Geo experimentation unlocks incrementality testing when customer-level experimentation is not possible.

Why conduct geo experiments?

At Wayfair, A/B experiments are considered the gold standard to measure the impact of initiatives across the company, including marketing efforts and customer and supplier offerings. Usually A/B experiments are conducted at the individual user level, where eligible users are randomly assigned into control and treatment groups. However, user-level A/B experiments are not always feasible (e.g., when user-level targeting is not possible) or may be invalid (e.g., the treatment assignment of one customer impacts the outcomes of other customers).

Geo-experiments, a method in which ‘geo’ areas are divided into comparable groups, can be used as an alternative way to measure incrementality. This method assigns certain geo regions into the control and others into the treatment based on historical metrics, and measures the impact between geo regions. This enabled Marketing teams to more accurately measure the incrementality of non-digital marketing channels (e.g., direct mail, billboards) and channels run on other vendor platforms (e.g., Google product listing ads). For more background on geo-testing and details on geo-testing methods we used previously, check out our previous blog post. In this blog post, we dive into how we have evolved our design and measurement of geo experiments and created a stronger validation framework to continually improve our methods.

How do geo experiments work?

There are 3 main steps to perform a geo test: 1) define the geo test units; 2) design the experiment by assigning geo units to treatment groups; and 3) measure the treatment effect or “lift."

Define geo test units

In contrast to traditional A/B experiments where it is natural to split on the user/customer level, geo units (“geos”) can be defined at a range of granularities (Figure 1 contrasts customer splitting units against geographic splitting units). In Wayfair data, the most granular geographic unit in the US is ZIP code (each visit to Wayfair can be associated with a ZIP code inferred from IP address). However, assigning treatment at the ZIP code level is problematic because ZIP codes are typically small and people travel across ZIP code boundaries often, which we see in our data. This produces a high rate of cross-pollination, whereby users are exposed to multiple treatment conditions, invalidating the experiment. To reduce cross-pollination, in US experiments we use 210 geos, which are mutually exclusive clusters of ZIP codes (Figure 2 shows a map of US geos). In non-US experiments, we create geos similarly - as clusters of contiguous postal codes whose size optimizes the tradeoff between customer cross-pollination and experimental sensitivity.

Left image shows population of millions of users being split into test groups A and B. Right images shows 50 states comprised of 210 geos being split int tests groups A and B — Figure 1: Conceptual representation of customer-level experiment (left) vs a geographic experiment (right).

Geo experiment design

In any AB test, we want to assign units to two or more balanced groups.

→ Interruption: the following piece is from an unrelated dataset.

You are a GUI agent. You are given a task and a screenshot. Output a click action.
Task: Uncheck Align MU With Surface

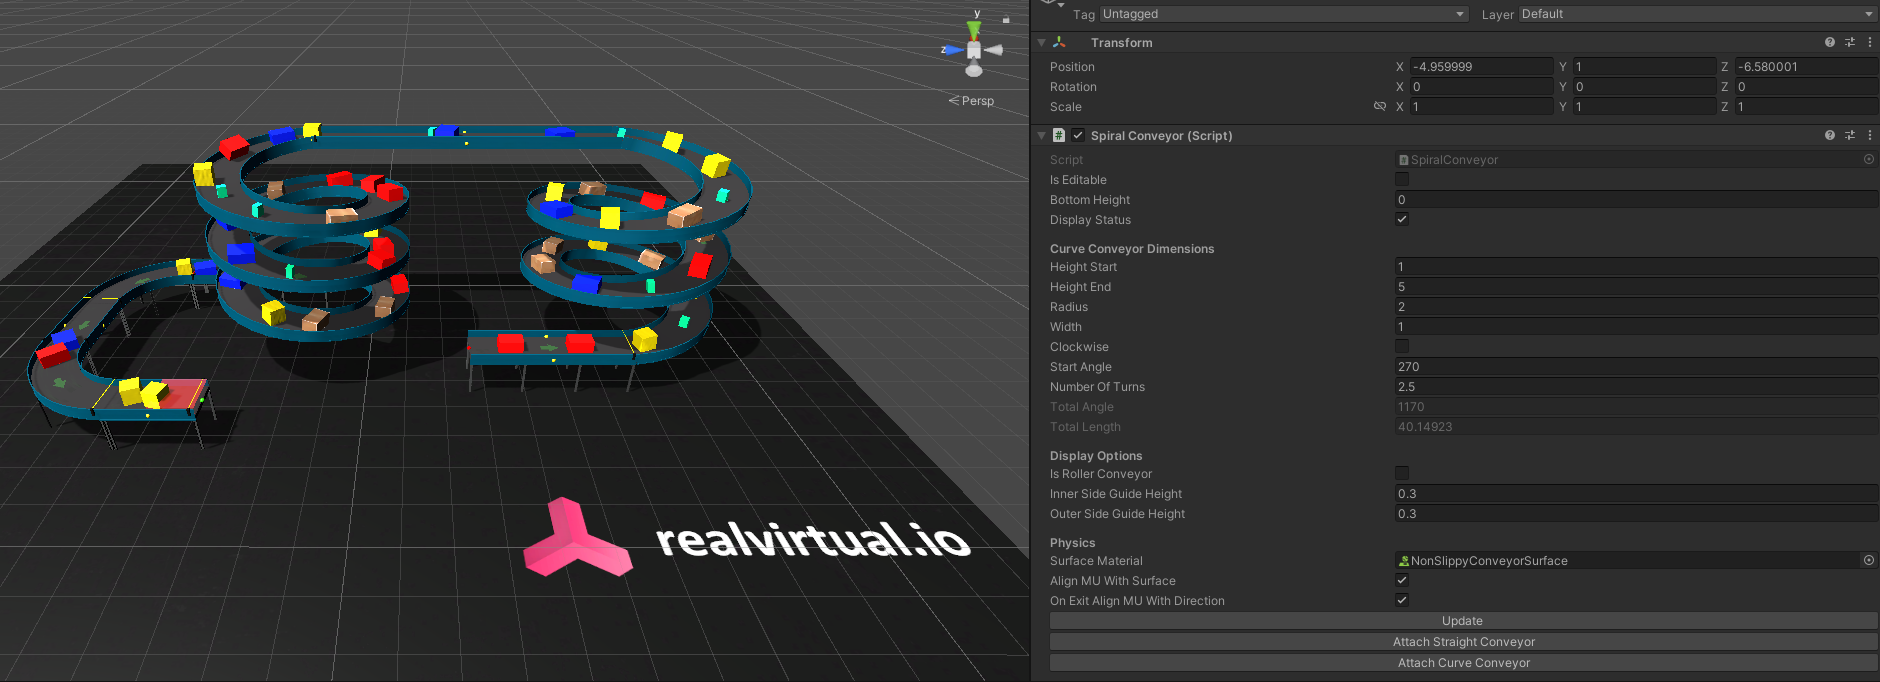pos(1402,581)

Randomization will achieve this for user-level tests with millions of users. However, randomization produces high between-group variance for geo experiments since we only have 210 geos and their market size distribution is highly skewed. For example, the largest geo, New York City, accounts for 6.5% of Wayfair US market share, and the smallest one accounts for 0.013%. In addition, we often cannot run holdout tests with a 50% holdout because of the large opportunity cost. For example, we cannot tolerate holding out 50% of the whole US from seeing ads because that would lead to millions of dollars of lost revenue each day of the experiment period. Therefore, our goal is to hold out a subset of geos that precisely match the treated geos (on some set of pre-treatment covariates) and whose aggregate market share is tolerably small.

A map of the united states split into treatment and control groups by geo — Figure 2: An example of US geo-level treatment assignment. Each geo has a white border.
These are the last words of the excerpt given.